Hij grijnsde toen hij zag hoe ze stilletjes aan rood werd. Met een zachte, haast fluwelen stem deelde ze hem mee dat ze het liefst zalm had en waar ze vandaan kwam. Het ontging hem ook niet hoe nerveus ze was bij de volgende vraag, vermoedelijk voelde ze er niet veel voor om de waarheid te vertellen. Of het feit dat ze Terras angstvallig in de gaten hield.
"En jij?" vroeg ze. Zwijgend keek hij toe hoe het vuur zich knetterend te goed deed aan de dikke blokken hout en langzaamaan de vissen gebakken werden. Uiteindelijk gaf hij toch antwoord:"
Ik kom van overal en van nergens tegelijk. Mijn ouders en ik reisden rond in een huifkar, als muzikanten." Met moeite kon Pancho een kleine traan onderdrukken, een traan die aan de buitenwereld zou hebben laten zien dat hij er nog niet overheen was...

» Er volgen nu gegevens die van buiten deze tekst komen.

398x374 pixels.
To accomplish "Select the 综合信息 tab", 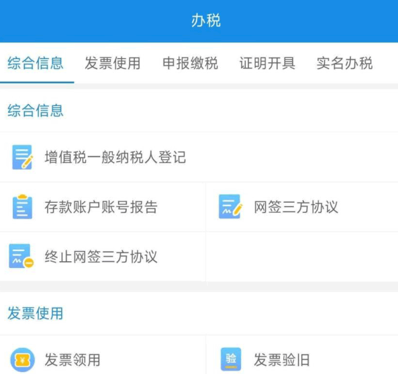I will pyautogui.click(x=36, y=63).
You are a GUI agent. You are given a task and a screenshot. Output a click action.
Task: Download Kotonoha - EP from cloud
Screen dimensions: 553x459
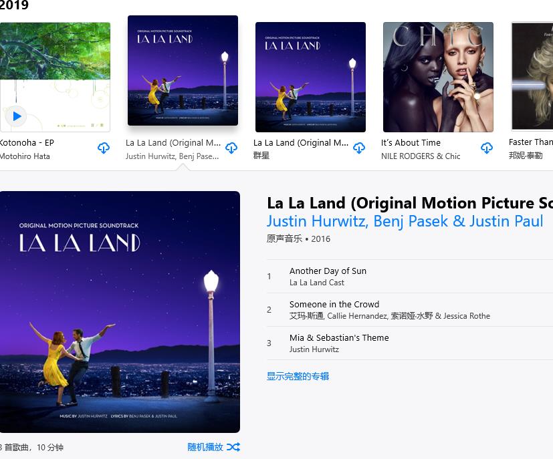coord(104,148)
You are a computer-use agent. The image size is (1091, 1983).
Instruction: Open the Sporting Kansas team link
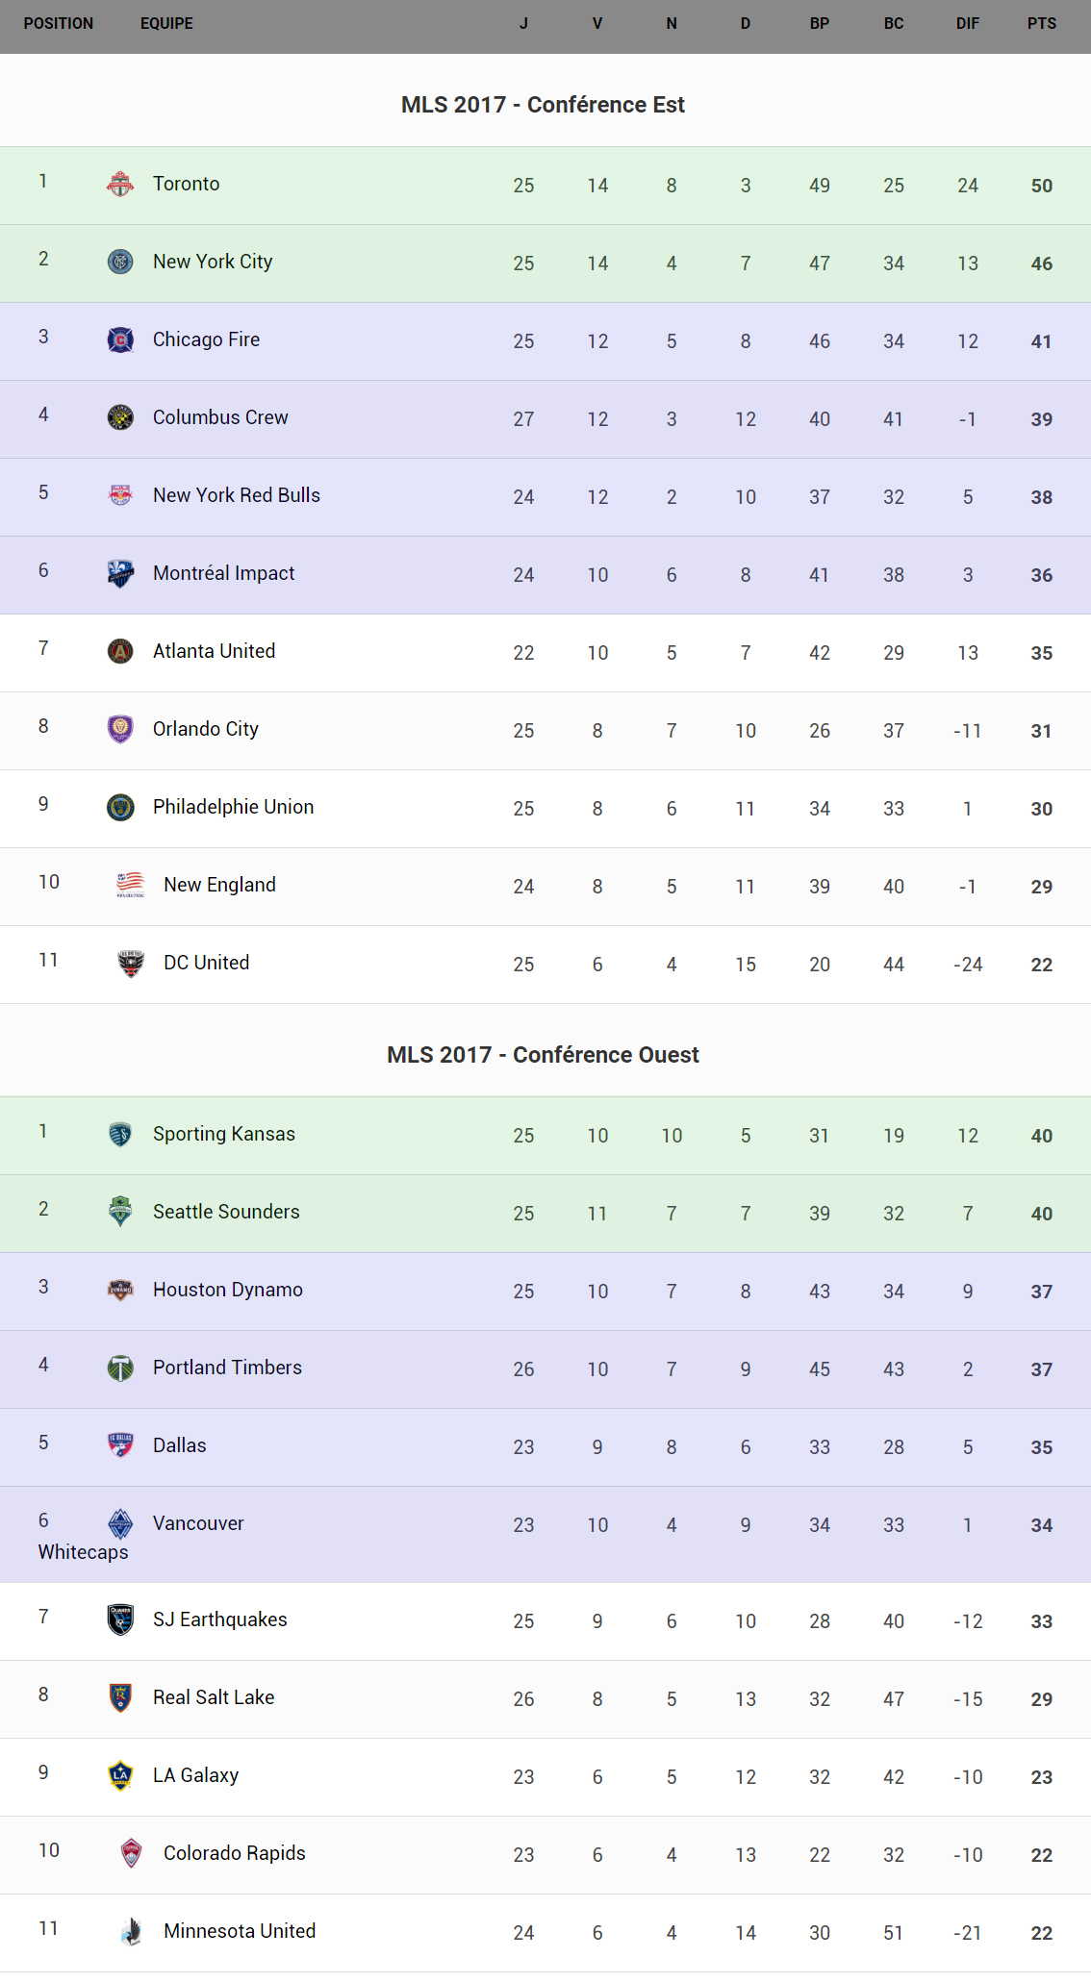pyautogui.click(x=223, y=1134)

Nadat hij zijn luit weggelegd had, nam hij de staaf weer over van Terras, haalde de vissen eraf en legde de zalm op een rondslingerende platte steen. Zelf nam hij een van de forellen die hij op een stuk boomschors drapeerde. "
Wil die panda er ook een?" vroeg hij, zorgvuldig hij of zij vermijdend.
"Weet je, volgens mij kom je niet zomaar uit een boerendorp. Daar heb je veel te goede manieren voor. In verafgelegen dorpen weten ze met moeite wat etiquette is... Heb je een mes nodig?" eindigde hij beleefd, terwijl hij een scherp mes uit zijn zak haalde...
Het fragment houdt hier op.